══ Information given ══
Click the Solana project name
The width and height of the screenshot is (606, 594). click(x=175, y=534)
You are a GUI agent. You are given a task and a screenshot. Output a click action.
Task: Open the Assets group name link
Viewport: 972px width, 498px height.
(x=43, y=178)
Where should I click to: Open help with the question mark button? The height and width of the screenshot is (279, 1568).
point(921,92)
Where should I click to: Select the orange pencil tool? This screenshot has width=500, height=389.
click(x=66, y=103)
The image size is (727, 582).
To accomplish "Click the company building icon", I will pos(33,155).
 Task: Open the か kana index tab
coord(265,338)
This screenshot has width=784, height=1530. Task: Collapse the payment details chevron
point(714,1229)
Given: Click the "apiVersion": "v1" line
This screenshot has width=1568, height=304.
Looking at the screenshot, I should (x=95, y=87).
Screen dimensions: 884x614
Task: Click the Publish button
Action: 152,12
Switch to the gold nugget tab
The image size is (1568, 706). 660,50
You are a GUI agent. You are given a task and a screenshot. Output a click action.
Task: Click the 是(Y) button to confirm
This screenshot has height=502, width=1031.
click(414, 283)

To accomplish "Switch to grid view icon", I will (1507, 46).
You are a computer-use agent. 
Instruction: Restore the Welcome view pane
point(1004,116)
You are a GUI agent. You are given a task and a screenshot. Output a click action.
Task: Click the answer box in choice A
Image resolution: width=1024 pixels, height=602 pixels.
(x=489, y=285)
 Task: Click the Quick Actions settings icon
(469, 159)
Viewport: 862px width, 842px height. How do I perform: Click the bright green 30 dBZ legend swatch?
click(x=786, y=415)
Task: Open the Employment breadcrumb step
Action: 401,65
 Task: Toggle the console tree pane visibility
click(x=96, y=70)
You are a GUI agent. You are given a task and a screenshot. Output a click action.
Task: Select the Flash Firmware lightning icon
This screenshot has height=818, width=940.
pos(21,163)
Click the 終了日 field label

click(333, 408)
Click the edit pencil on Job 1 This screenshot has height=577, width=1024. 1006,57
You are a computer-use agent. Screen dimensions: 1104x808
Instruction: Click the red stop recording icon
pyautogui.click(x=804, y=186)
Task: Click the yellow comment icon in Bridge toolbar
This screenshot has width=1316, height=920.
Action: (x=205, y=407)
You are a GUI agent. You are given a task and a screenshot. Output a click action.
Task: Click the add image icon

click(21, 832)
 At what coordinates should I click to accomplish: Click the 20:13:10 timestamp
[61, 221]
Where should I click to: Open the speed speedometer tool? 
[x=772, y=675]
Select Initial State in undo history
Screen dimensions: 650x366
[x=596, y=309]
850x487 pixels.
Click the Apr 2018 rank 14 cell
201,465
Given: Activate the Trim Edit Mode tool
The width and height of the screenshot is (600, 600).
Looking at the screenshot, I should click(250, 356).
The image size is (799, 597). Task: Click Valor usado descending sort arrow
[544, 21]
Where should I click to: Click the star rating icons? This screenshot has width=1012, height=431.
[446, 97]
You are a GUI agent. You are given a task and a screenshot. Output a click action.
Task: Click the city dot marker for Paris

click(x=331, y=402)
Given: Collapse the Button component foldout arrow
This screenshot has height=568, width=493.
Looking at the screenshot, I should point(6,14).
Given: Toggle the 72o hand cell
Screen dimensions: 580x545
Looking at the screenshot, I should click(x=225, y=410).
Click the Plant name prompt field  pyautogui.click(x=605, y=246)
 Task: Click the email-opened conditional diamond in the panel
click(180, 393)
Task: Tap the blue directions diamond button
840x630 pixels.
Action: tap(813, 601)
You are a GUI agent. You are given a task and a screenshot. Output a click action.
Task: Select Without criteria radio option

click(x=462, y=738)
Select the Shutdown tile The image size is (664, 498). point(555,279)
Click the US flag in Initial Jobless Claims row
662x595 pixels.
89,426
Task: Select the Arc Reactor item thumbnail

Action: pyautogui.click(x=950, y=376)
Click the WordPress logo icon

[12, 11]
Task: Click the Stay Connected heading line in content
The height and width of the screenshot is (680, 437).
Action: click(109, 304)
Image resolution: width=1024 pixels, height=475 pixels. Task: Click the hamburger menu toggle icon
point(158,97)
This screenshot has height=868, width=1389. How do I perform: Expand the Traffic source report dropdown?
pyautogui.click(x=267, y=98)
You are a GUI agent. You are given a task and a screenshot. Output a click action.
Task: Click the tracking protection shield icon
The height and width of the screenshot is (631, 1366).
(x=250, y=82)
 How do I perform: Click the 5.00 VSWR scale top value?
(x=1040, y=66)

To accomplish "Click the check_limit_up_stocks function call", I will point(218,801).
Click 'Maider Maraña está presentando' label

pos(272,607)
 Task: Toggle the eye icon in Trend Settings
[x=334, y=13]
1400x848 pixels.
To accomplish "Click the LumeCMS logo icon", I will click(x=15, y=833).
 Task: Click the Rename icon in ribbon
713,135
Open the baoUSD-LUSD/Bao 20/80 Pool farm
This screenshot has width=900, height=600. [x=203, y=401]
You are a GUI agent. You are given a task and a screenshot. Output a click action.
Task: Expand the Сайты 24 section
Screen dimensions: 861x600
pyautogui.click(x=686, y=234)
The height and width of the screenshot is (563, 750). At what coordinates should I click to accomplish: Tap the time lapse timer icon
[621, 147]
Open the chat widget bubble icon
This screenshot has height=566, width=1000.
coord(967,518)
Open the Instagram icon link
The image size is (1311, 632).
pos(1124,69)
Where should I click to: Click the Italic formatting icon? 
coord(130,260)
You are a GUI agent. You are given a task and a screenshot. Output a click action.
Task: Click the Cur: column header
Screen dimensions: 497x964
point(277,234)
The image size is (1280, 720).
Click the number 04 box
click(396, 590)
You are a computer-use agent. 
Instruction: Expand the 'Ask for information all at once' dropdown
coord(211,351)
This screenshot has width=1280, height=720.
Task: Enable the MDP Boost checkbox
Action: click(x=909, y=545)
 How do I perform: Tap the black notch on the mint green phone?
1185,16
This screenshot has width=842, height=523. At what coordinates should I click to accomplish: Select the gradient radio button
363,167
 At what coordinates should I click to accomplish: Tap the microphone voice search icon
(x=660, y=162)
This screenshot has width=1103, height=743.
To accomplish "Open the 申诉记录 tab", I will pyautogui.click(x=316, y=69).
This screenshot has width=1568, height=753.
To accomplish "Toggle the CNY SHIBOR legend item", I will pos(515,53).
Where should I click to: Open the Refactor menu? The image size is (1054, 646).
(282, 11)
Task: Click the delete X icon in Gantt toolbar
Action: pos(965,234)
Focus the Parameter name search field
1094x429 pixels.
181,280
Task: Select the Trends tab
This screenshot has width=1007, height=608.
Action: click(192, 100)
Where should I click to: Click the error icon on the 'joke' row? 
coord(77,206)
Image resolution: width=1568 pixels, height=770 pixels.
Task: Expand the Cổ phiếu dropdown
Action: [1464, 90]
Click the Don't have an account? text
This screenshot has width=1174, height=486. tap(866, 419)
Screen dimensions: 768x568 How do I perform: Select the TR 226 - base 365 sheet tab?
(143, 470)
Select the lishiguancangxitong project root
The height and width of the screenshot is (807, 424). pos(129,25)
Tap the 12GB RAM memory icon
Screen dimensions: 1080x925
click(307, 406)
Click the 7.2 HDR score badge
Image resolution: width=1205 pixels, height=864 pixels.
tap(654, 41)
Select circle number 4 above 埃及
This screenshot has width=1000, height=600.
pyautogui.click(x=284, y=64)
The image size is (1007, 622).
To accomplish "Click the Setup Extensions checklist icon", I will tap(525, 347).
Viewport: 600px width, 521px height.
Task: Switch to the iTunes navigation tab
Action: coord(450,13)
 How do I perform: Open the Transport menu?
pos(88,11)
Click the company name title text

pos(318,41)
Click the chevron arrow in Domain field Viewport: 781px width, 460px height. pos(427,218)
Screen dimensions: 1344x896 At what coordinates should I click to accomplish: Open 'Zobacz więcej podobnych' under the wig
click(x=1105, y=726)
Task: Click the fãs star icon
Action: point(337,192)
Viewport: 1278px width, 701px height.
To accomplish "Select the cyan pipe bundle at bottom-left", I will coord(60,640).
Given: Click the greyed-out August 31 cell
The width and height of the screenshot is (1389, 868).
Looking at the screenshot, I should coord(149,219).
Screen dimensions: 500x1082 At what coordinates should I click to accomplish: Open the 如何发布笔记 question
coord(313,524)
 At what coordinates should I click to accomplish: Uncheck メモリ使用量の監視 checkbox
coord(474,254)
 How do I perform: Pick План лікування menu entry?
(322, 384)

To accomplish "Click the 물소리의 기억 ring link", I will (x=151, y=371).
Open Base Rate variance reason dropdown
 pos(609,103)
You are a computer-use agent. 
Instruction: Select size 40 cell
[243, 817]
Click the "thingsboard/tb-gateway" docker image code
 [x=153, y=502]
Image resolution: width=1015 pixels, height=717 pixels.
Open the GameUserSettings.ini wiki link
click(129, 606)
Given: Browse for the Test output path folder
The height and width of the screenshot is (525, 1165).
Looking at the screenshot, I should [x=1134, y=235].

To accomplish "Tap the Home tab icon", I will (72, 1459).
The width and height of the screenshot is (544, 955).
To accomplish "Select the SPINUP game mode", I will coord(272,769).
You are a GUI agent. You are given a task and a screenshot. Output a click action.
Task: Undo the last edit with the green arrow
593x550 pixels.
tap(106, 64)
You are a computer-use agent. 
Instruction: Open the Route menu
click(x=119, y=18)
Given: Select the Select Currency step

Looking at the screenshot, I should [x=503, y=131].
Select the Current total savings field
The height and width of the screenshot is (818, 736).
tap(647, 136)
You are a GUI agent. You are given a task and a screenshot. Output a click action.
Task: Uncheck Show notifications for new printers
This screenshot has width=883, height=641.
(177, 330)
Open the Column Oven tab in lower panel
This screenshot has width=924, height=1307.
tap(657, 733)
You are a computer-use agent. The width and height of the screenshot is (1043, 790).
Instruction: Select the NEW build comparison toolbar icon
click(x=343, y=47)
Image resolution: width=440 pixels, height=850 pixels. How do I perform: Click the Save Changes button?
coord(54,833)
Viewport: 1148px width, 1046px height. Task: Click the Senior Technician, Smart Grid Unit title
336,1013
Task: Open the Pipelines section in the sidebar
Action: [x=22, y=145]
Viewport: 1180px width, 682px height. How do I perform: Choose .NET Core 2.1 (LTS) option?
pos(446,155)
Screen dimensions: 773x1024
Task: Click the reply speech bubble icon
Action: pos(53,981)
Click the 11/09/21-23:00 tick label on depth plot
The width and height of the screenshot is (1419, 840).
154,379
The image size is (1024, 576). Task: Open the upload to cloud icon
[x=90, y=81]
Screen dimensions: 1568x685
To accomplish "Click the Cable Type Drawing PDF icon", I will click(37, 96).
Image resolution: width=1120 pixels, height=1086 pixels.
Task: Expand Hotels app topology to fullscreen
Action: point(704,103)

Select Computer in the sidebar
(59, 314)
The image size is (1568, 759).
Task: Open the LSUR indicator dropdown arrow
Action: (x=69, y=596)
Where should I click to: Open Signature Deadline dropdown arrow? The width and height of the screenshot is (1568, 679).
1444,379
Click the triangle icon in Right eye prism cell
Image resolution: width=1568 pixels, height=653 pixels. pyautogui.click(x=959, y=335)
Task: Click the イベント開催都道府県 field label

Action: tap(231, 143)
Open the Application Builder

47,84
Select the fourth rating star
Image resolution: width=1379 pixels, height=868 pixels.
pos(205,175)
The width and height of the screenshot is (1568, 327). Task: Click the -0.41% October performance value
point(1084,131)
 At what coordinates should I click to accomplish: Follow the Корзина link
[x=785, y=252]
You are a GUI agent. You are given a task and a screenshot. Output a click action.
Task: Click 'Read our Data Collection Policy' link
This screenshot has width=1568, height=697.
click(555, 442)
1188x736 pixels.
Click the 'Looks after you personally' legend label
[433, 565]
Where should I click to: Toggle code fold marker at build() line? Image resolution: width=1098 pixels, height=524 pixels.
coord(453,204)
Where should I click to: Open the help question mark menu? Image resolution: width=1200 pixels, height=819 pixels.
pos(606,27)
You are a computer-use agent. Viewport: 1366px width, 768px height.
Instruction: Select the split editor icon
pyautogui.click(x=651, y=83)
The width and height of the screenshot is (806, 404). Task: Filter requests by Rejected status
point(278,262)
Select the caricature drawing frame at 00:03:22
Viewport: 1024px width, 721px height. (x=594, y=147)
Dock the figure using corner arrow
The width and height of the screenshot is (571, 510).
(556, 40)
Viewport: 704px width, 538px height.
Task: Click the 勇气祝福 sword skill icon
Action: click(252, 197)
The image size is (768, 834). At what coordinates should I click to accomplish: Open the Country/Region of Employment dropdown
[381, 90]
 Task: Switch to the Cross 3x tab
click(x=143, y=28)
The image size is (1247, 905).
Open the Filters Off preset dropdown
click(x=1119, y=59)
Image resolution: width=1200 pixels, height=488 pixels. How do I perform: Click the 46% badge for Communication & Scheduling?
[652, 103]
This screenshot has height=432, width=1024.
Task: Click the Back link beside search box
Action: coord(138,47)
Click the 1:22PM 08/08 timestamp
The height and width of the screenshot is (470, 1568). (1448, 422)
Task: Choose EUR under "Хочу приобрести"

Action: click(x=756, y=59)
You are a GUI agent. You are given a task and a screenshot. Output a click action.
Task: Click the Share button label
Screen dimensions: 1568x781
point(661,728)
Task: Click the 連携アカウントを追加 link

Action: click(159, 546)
═══
▸ What is expected: Your answer must be the line with "Task: Choose EUR" and all lines after it through the final line of the entries, copied exactly and with nothing added.

▸ Solution to the exercise:
Task: Choose EUR under "Хочу приобрести"

Action: click(x=756, y=59)
You are a GUI agent. You are given a task and a screenshot. Output a click action.
Task: Click the Share button label
Screen dimensions: 1568x781
point(661,728)
Task: Click the 連携アカウントを追加 link

Action: click(159, 546)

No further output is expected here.